The average salary of a music therapist is around $30k a year. Ouch. Now to you, at this moment in time, $30K sounds like a cool chunk o’ change. You can just see yourself, feeling good and satisfied after a day of musical therapy breakthroughs with children, sick people and the elderly. You’re in your customized SUV, the wind blowing your hair just enough through the sunroof as you hand an extra $20 to the schmo parking your car while dining al fresco with your homeys.

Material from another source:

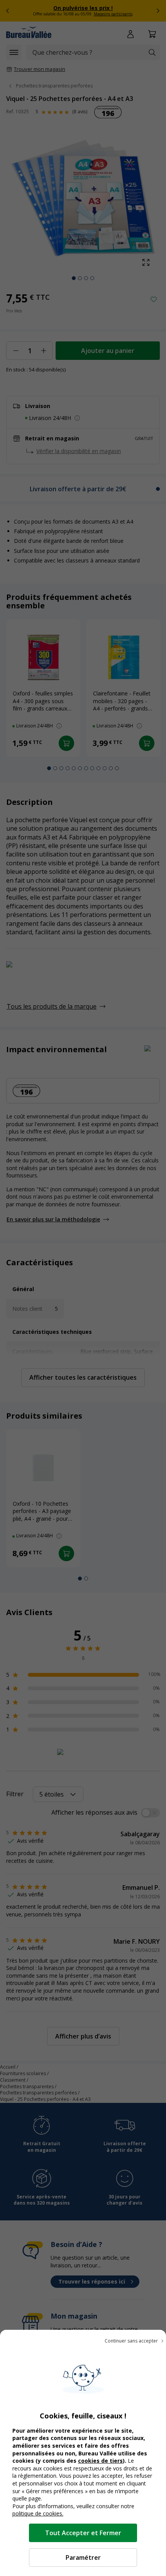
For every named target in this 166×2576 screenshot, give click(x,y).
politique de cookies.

Let’s take it one step at a time, shall we? Before you get lost in that reverie, snatch that $20 back from the hardworking valet and swap your Cadillac Escalade ($61K) for a Ford Fiesta ($14K) because owning a car that’s more than a year’s salary is not representative of a musical therapist’s lifestyle.

If you decide to live in California, you might make a little more than $30K—say $45K. But California is known for its high cost of living, so that extra cashola may not get you far. The median sales prices of a two-bedroom house in San Francisco is around $700,000.

One other thing to note (and we’ll get to this part a little later) is that you’re going need a certain amount of accreditation to become a certified musical therapist meaning...you’ll probably have school loans to pay back. So the question to ask yourself is this: IS it worth it to you? People who become music therapists aren’t necessarily in it for the money. It’s usually a labor of love. Sure, you’ll make a moderately decent living, but the riches you acquire will come more from the satisfaction of helping people rather than the green kind (unless, of course, Bill Gates’ kid or all the girls at Oprah Winfrey’s school in South Africa needs round-the-clock music therapy. Then your salary may kick up a bit).